#### STATED EXERCISE
Edit the patch description between "Turns out bio" and "with this patch.", inclusive, so that "IOPS" is replaced with "throughput".

#### PASSAGE
----
This patch uses hash table to do bio merge from sw queue,
then we can align to blk-mq scheduler/block legacy's way
for bio merge.

Turns out bio merge via hash table is more efficient than
simple merge on the last 8 requests in sw queue. On SCSI SRP,
it is observed ~10% IOPS is increased in sequential IO test
with this patch.

It is also one step forward to real 'none' scheduler, in which
way the blk-mq scheduler framework can be more clean.

Signed-off-by: Ming Lei <ming.lei@redhat.com>
---
 block/blk-mq-sched.c | 49 ++++++++++++-------------------------------------
 block/blk-mq.c       | 28 +++++++++++++++++++++++++---
 2 files changed, 37 insertions(+), 40 deletions(-)

diff --git a/block/blk-mq-sched.c b/block/blk-mq-sched.c
index 5af0ff71730c..b958caa8bccb 100644
--- a/block/blk-mq-sched.c
+++ b/block/blk-mq-sched.c
@@ -268,50 +268,25 @@ bool blk_mq_sched_try_merge(struct request_queue *q, struct bio *bio,
 }
 EXPORT_SYMBOL_GPL(blk_mq_sched_try_merge);
 
-/*
- * Reverse check our software queue for entries that we could potentially
- * merge with. Currently includes a hand-wavy stop count of 8, to not spend
- * too much time checking for merges.
- */
-static bool blk_mq_attempt_merge(struct request_queue *q,
+static bool blk_mq_ctx_try_merge(struct request_queue *q,
 				 struct blk_mq_ctx *ctx, struct bio *bio)
 {
-	struct request *rq;
-	int checked = 8;
+	struct request *rq, *free = NULL;
+	enum elv_merge type;
+	bool merged;
 
 	lockdep_assert_held(&ctx->lock);
 
-	list_for_each_entry_reverse(rq, &ctx->rq_list, queuelist) {
-		bool merged = false;
-
-		if (!checked--)
-			break;
-
-		if (!blk_rq_merge_ok(rq, bio))
-			continue;
+	type = elv_merge_ctx(q, &rq, bio, ctx);
+	merged = __blk_mq_try_merge(q, bio, &free, rq, type);
 
-		switch (blk_try_merge(rq, bio)) {
-		case ELEVATOR_BACK_MERGE:
-			if (blk_mq_sched_allow_merge(q, rq, bio))
-				merged = bio_attempt_back_merge(q, rq, bio);
-			break;
-		case ELEVATOR_FRONT_MERGE:
-			if (blk_mq_sched_allow_merge(q, rq, bio))
----
#### EXCERPTED RECORDS
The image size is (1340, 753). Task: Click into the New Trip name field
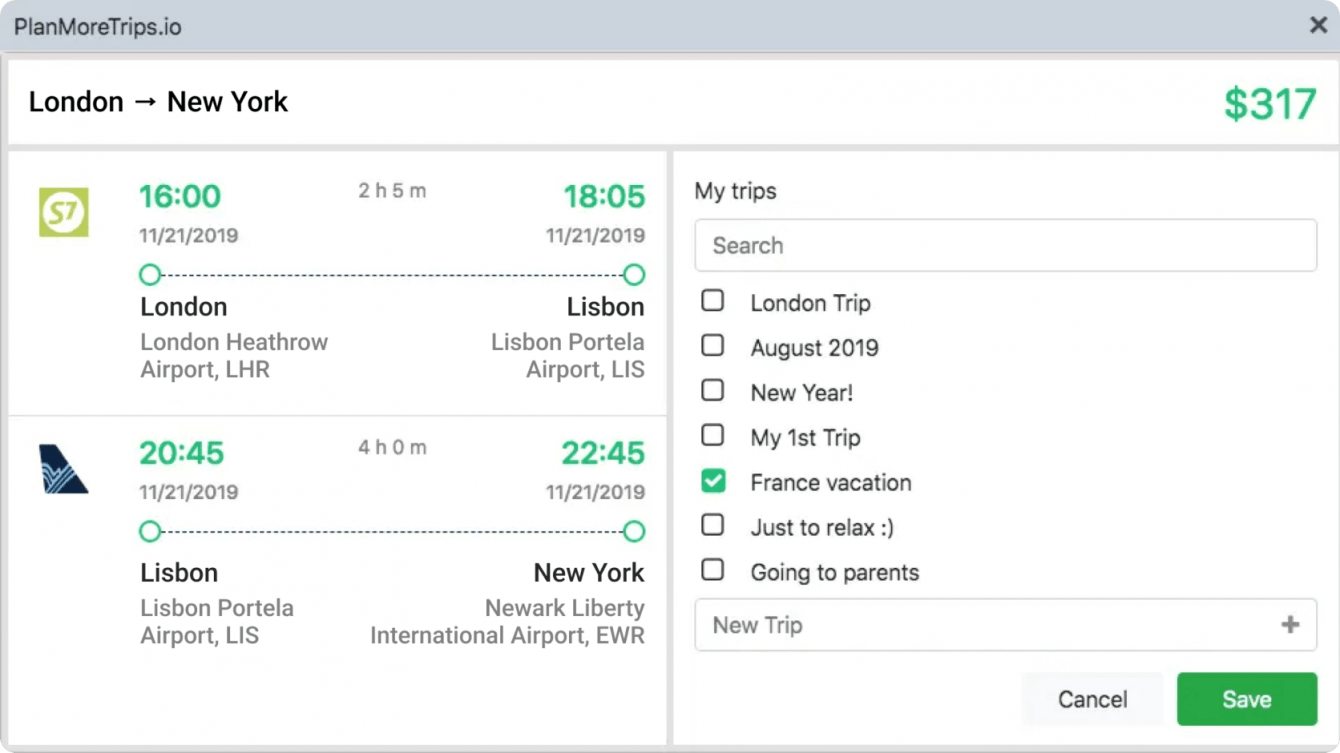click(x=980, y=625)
----
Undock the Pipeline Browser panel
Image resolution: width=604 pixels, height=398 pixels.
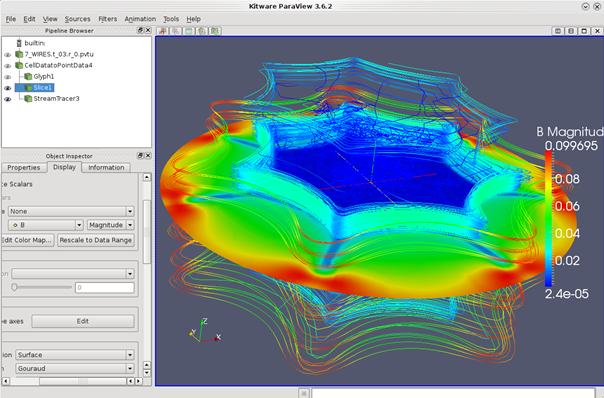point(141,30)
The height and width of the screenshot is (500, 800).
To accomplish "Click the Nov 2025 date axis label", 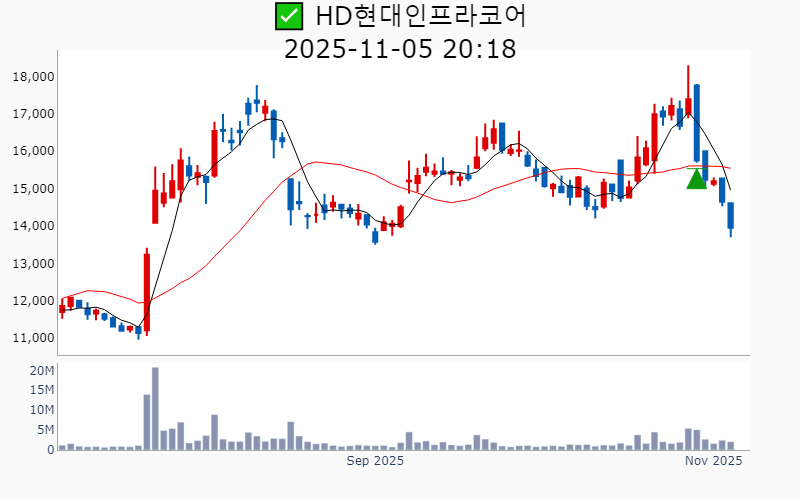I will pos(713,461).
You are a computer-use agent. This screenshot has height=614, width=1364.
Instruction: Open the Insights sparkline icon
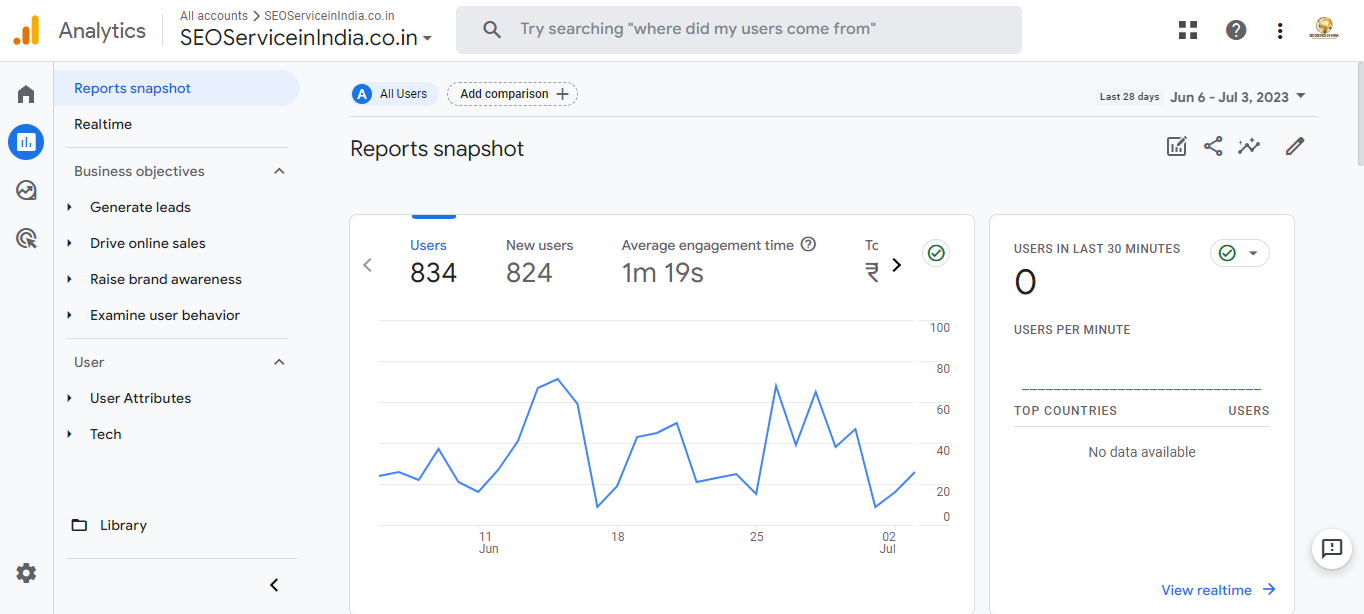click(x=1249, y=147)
----
#### RESPONSE TO THIS EXERCISE
Turns out bio merge via hash table is more efficient than
simple merge on the last 8 requests in sw queue. On SCSI SRP,
it is observed ~10% throughput is increased in sequential IO test
with this patch.